## [Exercise instructions]
Please return the rows in the stretch from the line containing "Screen dimensions: 728x388" through the line containing "Click the フォルダーをスキャン", both included, copied exactly and with nothing else.

┌────────

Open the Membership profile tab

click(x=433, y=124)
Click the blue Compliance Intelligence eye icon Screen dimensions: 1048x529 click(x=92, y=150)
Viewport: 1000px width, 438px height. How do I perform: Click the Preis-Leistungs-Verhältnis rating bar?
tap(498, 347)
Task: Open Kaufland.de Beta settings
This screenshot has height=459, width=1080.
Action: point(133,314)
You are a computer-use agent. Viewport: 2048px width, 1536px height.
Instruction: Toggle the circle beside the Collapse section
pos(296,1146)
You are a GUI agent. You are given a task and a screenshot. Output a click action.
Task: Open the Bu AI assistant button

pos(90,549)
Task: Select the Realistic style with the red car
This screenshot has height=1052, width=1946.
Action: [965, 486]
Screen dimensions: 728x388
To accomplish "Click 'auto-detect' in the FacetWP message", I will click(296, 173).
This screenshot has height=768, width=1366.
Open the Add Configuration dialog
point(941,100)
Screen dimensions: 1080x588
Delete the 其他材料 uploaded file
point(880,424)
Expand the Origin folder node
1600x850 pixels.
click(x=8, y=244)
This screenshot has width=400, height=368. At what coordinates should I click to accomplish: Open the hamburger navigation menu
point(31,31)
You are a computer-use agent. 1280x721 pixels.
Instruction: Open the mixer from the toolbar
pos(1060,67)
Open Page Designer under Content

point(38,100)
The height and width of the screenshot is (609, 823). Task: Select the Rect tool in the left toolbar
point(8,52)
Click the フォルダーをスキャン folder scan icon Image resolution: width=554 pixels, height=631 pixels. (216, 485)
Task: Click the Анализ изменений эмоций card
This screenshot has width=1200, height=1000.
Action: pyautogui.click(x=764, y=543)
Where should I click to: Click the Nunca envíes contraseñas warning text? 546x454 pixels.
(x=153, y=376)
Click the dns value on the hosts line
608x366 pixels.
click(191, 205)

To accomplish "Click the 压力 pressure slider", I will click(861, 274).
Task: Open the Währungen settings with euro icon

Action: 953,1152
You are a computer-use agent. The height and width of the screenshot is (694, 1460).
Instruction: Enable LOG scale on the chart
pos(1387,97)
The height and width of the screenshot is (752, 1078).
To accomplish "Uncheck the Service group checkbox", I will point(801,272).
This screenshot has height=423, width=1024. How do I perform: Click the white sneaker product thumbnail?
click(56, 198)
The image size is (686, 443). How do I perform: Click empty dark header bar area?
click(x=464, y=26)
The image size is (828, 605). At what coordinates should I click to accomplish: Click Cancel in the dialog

└────────

## [Task response]
Screen dimensions: 728x388
To accomplish "Click 'auto-detect' in the FacetWP message", I will click(296, 173).
This screenshot has height=768, width=1366.
Open the Add Configuration dialog
point(941,100)
Screen dimensions: 1080x588
Delete the 其他材料 uploaded file
point(880,424)
Expand the Origin folder node
1600x850 pixels.
click(x=8, y=244)
This screenshot has width=400, height=368. At what coordinates should I click to accomplish: Open the hamburger navigation menu
point(31,31)
You are a computer-use agent. 1280x721 pixels.
Instruction: Open the mixer from the toolbar
pos(1060,67)
Open Page Designer under Content

point(38,100)
The height and width of the screenshot is (609, 823). Task: Select the Rect tool in the left toolbar
point(8,52)
Click the フォルダーをスキャン folder scan icon Image resolution: width=554 pixels, height=631 pixels. (216, 485)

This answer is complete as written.